Donations through the Saudi public campaign to support the Sudanese people via the “Sahem” platform have surpassed $19.4 million, based on recent official estimates.

The campaign was launched in May 2023 under directives from Custodian of the Two Holy Mosques King Salman bin Abdulaziz and Crown Prince and Prime Minister Mohammed bin Salman. More than 537,000 donors have contributed.

Ibrahim reiterated that Saudi Arabia remains a key supporter, especially through the King Salman Humanitarian Aid and Relief Center, which primarily supplies medical consumables, equipment, and medicines.

Malnutrition crisis

Sudan ranks among countries in the World Health Organization’s Eastern Mediterranean Region with high malnutrition rates, Ibrahim said. The national average stands at about 15%, rising to 30% in some states, particularly in areas cut off from regular aid, notably in Darfur and parts of Kordofan.

The Health Ministry, working with UNICEF and other UN agencies and nutrition programs, has opened more than 400 supplementary and therapeutic feeding centers in Darfur to serve those in need.

Vaccination coverage fell below 40% in 2023 and 2024 at the outset of the war, he said, but climbed to more than 70% by the end of 2025. He described the rebound as “a major achievement” that helped reduce measles and diphtheria cases.

Authorities have launched campaigns to reach unvaccinated children, alongside polio drives and routine immunization programs targeting more than 9 million children across Sudan.

Funding constraints

Weak funding remains the main challenge facing the health system, Ibrahim said, pointing to widening health and humanitarian gaps, particularly in western states and Darfur. Reconstruction needs and efforts to improve the work environment to restore services to citizens add further pressure.
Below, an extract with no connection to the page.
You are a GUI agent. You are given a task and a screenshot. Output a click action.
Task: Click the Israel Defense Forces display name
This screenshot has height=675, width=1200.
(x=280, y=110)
Access to some areas in the five Darfur states and parts of Kordofan remains difficult, he said, forcing heavy reliance on international and national organizations operating on the ground.

Securing drug supplies

By 2025, stability in the supply of essential medicines had been fully restored, with more than 700 drug items secured without interruption for chronic and life-saving treatments, Ibrahim said.

Several pharmaceutical factories have resumed operations, with more than three fully operational and four preparing to begin production, a move he said would strengthen supply sustainability and health security.

Availability of essential medicines has risen from less than 30% to more than 75%, with a relative decline in shortages of life-saving drugs.

Storage capacity has expanded at the state level, and the reopening of the main Medical Supplies Center in Khartoum has boosted capacity by more than 60% compared with the previous period.

Disease outbreaks

As the health crisis deepens, 79 dengue fever cases have been recorded in the Merowe locality in Northern State, according to the latest official report.

Outbreaks of malaria and dengue in the capital and several states are part of recurring epidemic waves in recent years, Ibrahim said, stressing that authorities have “a clear strategy to combat disease vectors.”

He announced a major malaria eradication campaign to be launched under the patronage of the prime minister, underscoring the need to sustain vector control programs at the locality and administrative unit levels.

The Rapid Support Forces control all hospitals and health facilities in the five Darfur states and large parts of Kordofan. Ongoing clashes and indiscriminate shelling have directly disrupted medical facilities and destabilized health workers.

Delivering services to areas outside government control remains extremely difficult, the minister said, citing reports of severe shortages that require urgent and sustained health and humanitarian intervention.